## Aim of the exercise:
Your reply should be a single number, the count of lines in the records that contain the string "agent".

## Extracted material:
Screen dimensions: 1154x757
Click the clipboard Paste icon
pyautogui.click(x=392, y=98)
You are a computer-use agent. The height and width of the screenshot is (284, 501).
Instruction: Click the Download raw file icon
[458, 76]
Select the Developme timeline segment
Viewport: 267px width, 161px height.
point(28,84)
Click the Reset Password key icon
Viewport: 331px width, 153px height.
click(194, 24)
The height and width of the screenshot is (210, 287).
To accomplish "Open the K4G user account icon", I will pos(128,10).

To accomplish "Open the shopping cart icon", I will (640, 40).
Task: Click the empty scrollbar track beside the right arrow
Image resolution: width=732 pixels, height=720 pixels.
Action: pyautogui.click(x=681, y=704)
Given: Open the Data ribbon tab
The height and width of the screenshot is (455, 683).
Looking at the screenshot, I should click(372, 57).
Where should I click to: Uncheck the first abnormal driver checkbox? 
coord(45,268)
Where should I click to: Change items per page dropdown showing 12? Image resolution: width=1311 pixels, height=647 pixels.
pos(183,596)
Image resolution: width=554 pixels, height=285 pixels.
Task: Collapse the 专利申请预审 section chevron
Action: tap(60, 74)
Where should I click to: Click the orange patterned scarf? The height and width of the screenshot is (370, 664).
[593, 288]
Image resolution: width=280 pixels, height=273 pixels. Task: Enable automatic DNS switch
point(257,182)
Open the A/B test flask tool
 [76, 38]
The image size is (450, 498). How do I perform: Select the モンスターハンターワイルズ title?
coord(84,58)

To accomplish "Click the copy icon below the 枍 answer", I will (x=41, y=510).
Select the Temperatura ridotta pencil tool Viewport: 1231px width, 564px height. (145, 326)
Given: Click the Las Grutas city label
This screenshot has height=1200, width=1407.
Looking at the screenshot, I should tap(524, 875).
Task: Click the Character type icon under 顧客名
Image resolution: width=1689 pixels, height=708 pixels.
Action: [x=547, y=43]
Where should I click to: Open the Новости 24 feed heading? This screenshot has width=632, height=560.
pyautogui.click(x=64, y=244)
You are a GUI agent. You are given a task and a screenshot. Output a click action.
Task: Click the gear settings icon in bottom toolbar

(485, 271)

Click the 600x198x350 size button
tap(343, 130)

## Your solution:
2